Data for review:
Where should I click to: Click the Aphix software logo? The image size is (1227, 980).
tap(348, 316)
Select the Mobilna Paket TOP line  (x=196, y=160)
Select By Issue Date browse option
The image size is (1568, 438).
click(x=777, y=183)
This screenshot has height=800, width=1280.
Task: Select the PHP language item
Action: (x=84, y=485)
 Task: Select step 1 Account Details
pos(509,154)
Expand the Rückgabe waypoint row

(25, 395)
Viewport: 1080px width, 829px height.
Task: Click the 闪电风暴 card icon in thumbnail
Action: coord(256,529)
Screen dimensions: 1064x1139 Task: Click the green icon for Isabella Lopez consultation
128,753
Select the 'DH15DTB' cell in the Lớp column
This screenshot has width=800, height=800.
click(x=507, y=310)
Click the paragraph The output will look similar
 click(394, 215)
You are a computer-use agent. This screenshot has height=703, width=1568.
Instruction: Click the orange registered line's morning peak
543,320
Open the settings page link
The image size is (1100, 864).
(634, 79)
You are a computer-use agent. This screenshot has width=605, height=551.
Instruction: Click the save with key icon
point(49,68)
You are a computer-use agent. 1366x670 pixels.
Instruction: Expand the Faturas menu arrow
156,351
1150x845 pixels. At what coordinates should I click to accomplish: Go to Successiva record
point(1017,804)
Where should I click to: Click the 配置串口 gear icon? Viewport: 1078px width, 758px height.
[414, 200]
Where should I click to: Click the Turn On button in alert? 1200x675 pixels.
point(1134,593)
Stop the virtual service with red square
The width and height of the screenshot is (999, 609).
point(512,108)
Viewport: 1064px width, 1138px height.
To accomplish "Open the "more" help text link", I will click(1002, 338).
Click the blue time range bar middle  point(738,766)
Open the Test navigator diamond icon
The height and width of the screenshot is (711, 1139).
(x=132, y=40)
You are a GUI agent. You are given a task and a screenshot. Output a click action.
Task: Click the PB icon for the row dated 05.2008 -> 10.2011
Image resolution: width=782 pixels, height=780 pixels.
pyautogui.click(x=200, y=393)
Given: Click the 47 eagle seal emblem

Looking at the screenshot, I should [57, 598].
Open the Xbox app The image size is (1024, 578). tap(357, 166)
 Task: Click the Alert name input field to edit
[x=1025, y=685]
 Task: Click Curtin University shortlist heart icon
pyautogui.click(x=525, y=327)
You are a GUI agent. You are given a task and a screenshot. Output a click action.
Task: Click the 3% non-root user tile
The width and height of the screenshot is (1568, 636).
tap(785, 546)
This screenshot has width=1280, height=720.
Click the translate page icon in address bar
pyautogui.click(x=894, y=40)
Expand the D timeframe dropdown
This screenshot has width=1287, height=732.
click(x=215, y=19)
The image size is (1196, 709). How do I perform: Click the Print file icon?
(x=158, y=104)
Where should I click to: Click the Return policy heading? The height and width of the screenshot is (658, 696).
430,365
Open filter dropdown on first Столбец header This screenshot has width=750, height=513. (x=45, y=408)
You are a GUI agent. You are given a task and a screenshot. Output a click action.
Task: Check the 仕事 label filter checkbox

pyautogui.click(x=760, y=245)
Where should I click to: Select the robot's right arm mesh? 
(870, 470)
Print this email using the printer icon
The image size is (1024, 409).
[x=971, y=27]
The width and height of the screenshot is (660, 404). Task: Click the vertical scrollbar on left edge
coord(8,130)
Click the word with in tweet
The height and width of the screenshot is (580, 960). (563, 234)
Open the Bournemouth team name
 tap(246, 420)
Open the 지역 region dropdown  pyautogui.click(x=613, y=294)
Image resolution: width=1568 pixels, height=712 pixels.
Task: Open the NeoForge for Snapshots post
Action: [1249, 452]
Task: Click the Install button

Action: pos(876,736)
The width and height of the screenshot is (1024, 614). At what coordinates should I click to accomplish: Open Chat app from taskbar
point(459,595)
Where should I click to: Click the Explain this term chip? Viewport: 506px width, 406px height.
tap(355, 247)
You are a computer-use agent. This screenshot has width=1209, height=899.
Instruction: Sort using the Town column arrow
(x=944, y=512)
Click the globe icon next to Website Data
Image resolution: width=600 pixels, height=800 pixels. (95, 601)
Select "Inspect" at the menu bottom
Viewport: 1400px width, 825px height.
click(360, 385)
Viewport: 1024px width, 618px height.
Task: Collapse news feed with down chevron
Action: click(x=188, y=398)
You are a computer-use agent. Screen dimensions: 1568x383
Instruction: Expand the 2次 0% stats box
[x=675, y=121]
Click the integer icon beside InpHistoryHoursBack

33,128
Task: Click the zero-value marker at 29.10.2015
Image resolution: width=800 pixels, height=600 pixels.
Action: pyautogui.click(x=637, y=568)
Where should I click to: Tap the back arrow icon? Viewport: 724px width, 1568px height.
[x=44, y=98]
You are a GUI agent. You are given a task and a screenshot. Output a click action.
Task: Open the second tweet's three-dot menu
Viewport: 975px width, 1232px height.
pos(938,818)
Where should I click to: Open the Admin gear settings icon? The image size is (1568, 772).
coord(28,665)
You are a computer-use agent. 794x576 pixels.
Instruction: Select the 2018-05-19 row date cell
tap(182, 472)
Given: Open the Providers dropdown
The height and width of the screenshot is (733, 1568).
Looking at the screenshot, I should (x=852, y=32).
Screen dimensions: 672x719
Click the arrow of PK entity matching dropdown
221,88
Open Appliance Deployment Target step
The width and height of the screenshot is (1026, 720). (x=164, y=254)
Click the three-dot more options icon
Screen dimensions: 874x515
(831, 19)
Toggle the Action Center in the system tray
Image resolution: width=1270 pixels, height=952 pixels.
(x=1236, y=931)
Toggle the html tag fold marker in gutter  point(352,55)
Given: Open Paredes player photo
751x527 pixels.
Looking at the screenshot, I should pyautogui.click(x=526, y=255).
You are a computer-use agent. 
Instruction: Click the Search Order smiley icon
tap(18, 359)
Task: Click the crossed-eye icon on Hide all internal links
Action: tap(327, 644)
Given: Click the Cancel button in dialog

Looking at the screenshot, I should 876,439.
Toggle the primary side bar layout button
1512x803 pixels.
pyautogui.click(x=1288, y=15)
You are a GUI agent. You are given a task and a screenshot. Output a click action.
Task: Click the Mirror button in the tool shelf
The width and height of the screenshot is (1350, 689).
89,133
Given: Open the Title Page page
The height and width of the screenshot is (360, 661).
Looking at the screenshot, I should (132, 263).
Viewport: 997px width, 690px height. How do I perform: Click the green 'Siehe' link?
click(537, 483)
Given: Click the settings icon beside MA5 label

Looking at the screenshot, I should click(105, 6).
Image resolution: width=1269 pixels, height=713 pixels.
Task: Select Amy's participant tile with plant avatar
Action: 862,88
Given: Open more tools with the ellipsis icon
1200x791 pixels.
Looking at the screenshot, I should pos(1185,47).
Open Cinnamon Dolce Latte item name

What the task asks:
Beginning at the line with "Given: Click the Cancel button in dialog" and ending at the line with "Given: Open the Title Page page", reproduce each line of the data above exactly, and add no other lines.

Answer space:
Given: Click the Cancel button in dialog

Looking at the screenshot, I should 876,439.
Toggle the primary side bar layout button
1512x803 pixels.
pyautogui.click(x=1288, y=15)
You are a GUI agent. You are given a task and a screenshot. Output a click action.
Task: Click the Mirror button in the tool shelf
The width and height of the screenshot is (1350, 689).
89,133
Given: Open the Title Page page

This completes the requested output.